Leur nature exacte reste inconnue, car ils sont beaucoup trop lointains pour être analysés dans le détail. Il pourrait s'agir de corps « hybrides », mi-astéroïdes mi-comètes, à l'image de Chiron, ce corps de plusieurs centaines de kilomètres de diamètre, découvert en 1977 circulant entre Saturne et Uranus et qui, en s'approchant du Soleil, développa une chevelure… Le plus gros d'entre eux à ce jour, Sedna, a été découvert en 2003 : mesurant entre 1 300 et 1 800 km de diamètre, soit environ la moitié de la Lune, ce corps céleste est plus gros qu'un astéroïde mais plus petit qu'une planète. Situé à environ 13,5 milliards de kilomètres du Soleil, il met 10 000 ans à boucler son orbite et s'éloigne jusqu'à 135 milliards de kilomètres du Soleil.

En outre, Pluton, son satellite Charon, et également Triton, le plus gros satellite de Nepture, seraient eux aussi originaires de cette ceinture de Kuiper.

2. Origine et évolution du Système solaire

Le Système solaire est vraisemblablement issu d'un fragment d'un vaste nuage de gaz et de poussières interstellaires (nébuleuse protosolaire). Pour des raisons mal comprises (peut-être à la suite de l'explosion de supernovae voisines), cette nébuleuse a commencé à s'effondrer sous son propre poids.

Sous l'effet de sa contraction gravitationnelle, la nébuleuse a pris progressivement la forme d'un disque aplati en rotation, où la pression, la température et la densité augmentaient du bord vers le centre. Il y a 4,6 milliards d'années, le Soleil s'est condensé dans la partie centrale de la nébuleuse, la plus chaude et la plus dense. Après l'« allumage » des réactions nucléaires au cœur du Soleil, sa luminosité a diminué et le disque de matière qui l'entourait s'est refroidi.
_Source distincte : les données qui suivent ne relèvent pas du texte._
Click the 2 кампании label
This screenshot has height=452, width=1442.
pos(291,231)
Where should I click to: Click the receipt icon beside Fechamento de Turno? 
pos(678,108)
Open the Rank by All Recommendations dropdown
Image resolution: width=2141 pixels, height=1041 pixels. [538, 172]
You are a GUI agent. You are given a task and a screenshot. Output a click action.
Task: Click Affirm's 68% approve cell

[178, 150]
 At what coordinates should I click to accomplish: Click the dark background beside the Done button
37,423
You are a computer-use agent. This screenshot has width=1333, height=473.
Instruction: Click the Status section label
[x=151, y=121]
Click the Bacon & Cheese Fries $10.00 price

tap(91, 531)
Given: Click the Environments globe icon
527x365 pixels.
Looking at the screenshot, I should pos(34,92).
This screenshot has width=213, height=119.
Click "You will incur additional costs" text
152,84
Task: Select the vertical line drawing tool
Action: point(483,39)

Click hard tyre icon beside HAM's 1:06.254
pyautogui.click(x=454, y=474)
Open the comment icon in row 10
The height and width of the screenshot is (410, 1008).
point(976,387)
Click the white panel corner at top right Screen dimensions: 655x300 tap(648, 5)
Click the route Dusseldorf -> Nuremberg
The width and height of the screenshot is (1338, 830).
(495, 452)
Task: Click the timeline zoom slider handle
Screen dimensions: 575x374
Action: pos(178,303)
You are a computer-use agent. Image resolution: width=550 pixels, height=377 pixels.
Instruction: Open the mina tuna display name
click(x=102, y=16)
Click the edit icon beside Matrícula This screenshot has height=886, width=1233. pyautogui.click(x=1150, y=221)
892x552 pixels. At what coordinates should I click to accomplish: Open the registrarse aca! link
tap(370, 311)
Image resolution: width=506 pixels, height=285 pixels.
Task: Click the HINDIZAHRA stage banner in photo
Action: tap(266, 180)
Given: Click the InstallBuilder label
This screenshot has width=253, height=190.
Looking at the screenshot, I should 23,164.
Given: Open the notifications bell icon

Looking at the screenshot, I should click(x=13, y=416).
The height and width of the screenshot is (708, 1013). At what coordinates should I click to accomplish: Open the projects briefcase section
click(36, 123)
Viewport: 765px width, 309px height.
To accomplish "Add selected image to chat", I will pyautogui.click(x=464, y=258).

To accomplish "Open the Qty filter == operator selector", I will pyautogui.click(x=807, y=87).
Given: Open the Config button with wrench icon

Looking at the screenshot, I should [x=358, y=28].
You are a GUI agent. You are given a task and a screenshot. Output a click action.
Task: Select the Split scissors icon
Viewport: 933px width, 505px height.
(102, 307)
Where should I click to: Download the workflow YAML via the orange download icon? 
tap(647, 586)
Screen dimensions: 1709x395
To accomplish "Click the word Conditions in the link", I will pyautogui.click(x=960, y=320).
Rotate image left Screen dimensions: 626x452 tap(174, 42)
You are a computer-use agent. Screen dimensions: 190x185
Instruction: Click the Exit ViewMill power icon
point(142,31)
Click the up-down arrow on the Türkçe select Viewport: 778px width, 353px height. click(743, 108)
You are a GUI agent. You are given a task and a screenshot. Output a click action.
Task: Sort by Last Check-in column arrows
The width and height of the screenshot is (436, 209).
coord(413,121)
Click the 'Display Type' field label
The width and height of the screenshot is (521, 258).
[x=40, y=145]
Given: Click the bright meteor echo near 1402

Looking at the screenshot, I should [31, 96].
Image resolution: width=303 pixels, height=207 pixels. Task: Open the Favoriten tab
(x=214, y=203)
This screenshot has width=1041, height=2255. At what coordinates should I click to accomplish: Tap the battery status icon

Son environnement gazeux s'est solidifié en grains constitués, près du Soleil, d'éléments réfractaires et, plus loin, de glaces diverses.

Par accrétion progressive de matière, sous l'effet de leurs collisions mutuelles, les grains ont engendré de petits planétoïdes de dimensions kilométriques (planétésimaux). La poursuite du processus d'accrétion collisionnelle a abouti à la formation d'embryons planétaires d'environ 1 000 km de diamètre. Les embryons planétaires, par leurs interactions gravitationnelles mutuelles, ont achevé leur croissance et donné naissance aux planètes. L'ensemble du processus de formation des planètes s'est déroulé sur quelque 100 millions d'années.

3. L'avenir du Système solaire

Dans plusieurs milliards d'années, le Soleil aura épuisé ses réserves d'hydrogène et changera de structure. Tout en se contractant au centre, il deviendra beaucoup plus volumineux avec une température de surface plus basse. Lorsque sa température centrale dépassera 100 millions de degrés, le Soleil commencera à brûler son hélium. Ce sera alors une géante rouge, au rayon 50 fois plus grand qu'aujourd'hui, et la Terre sera une fournaise. Quand ses régions centrales seront principalement composées des produits de fusion de l'hélium, le carbone et l'oxygène, le Soleil connaîtra une nouvelle période d'instabilité, et son diamètre oscillera. Lorsqu'il aura épuisé tout son combustible nucléaire, il éjectera brutalement son enveloppe, et cette coquille de gaz en expansion engendrera une nébuleuse planétaire. Le noyau résiduel du Soleil s'effondrera pour former une naine blanche, dont le rayonnement déclinera lentement.